(photo by Brandon Wise)

MID-CITY — The brass of the UCLA Medical System convened Friday to dedicate its newest state-of-the-art hospital in Santa Monica, closing the books on a project 16 years in the making.

The dedication healed the scar created by the 1994 Northridge earthquake, a natural disaster that left an indelible mark on much of Santa Monica.

It’s been a long time coming, particularly for staff who have watched it grow from the planning stages to completion.

“It’s like when you’re a kid in fourth grade, and you think, you’re never going to get there, it’s never going to be like that,” said Posie Carpenter, the new facility’s chief administrative officer. “We brought this project together piece by piece.”

The $572 million hospital is composed of five interconnected buildings that will house 266 patient beds, an emergency center, rape treatment center, birthing unit, operating rooms and intensive care units for both children and adults.

It will be a major player in the field of pediatrics and orthopedics, particularly with its partnership with the Orthopedic Hospital, said Dr. David Feinberg, president and CEO of the UCLA Health System.

While the Ronald Reagan hospital a few miles away in Westwood will continue to handle the most complicated pediatrics cases, the UCLA-Santa Monica campus will be able to treat everything else, and will be the only pediatrics-certified emergency room in the area.

Additionally, the hospital will have a more targeted teaching focus. A 90-seat auditorium is wired to allow students and residents to observe procedures taking place elsewhere in the facility. It will also host community-focused health talks that the system now holds at the Santa Monica Main Library and other locations.

The combination of education and specialized medicine will help the system continue its record of achieving major medical breakthroughs, like its leading treatment for breast cancer, herceptin.

“The UCLA Health System has a commitment to heal mankind, one patient at a time,” Feinberg said. “This really allows us to take that purpose even further.”

Its history in mind, the new buildings have been built to withstand up to an 8.4 earthquake, and outfitted with redundant power supplies to ensure that the hospital will be fully functional in the face of another disaster.

Each department has been brought online in a piecemeal fashion as construction continued, ensuring that there would always be a functioning hospital, Carpenter said.
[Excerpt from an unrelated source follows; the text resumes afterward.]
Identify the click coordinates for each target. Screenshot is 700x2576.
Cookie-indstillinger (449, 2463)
“That’s the other piece that has really contributed to the long duration of the program,” Carpenter said. “We’ve been maintaining an operating hospital as we built around it.”
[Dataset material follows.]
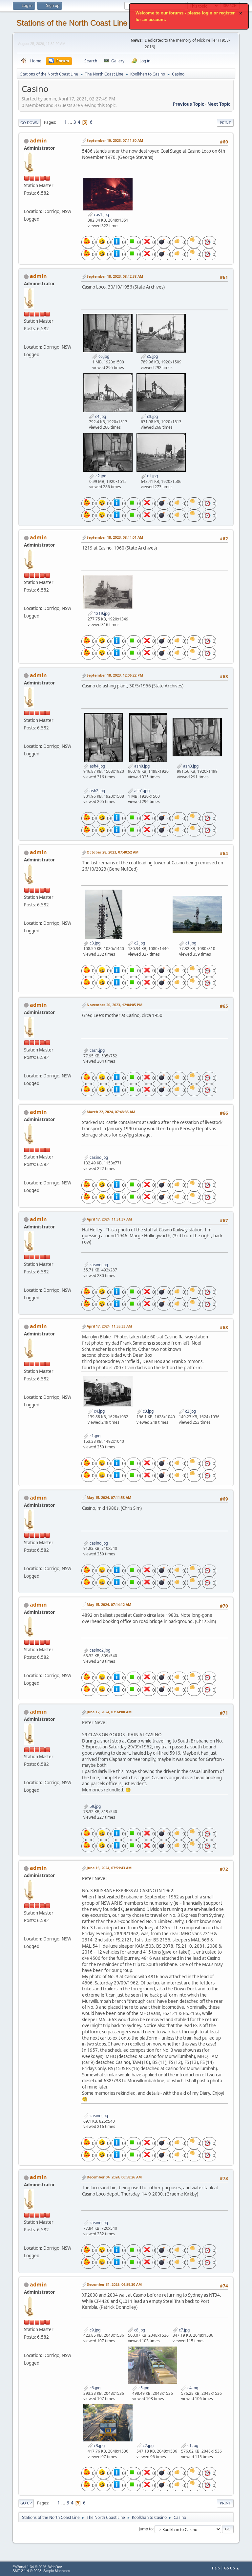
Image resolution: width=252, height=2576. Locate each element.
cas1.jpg (101, 214)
A testament to that is the nine-story tower that juts out of the center of the new facilities, which were built in a horseshoe around it. In January 2012, the last patients will be moved out of the tower into the new hospital, and then the old tower will be carefully removed, brick by brick.

When that process is completed, a garden will take its place, fulfilling the promise that 25 percent of the campus will be dedicated to green space.

It has taken over a decade to get the new hospital up and running. Workers are still putting the finishing touches on it, like a security room in the lobby and paneling in the elevators, but what is in place feels more like a hotel than a hospital.

That was the effect that the designer, Robert A.M. Stern Architects, was going for. In a twist on traditional thinking, the architects took a page from the hospitality industry and turned the sterile hospital environment into something more like home.

“They believed we could have a healing, comfortable environment,” Carpenter said.

The hospital has evolved both in design and functionality over its 85 years in the Santa Monica community, but it hasn’t lost its roots. Every brick is UCLA brick, a color made by only one man (“It slows down the building when he goes on vacation,” Feinberg joked) and even the motor court has tiles depicting iconic parts of Santa Monica.

At the dedication, UCLA Chancellor Gene Block summed up the hopes and intentions that all involved have for the center.

“This will be a pillar of the Santa Monica community and the UCLA Health System,” he said.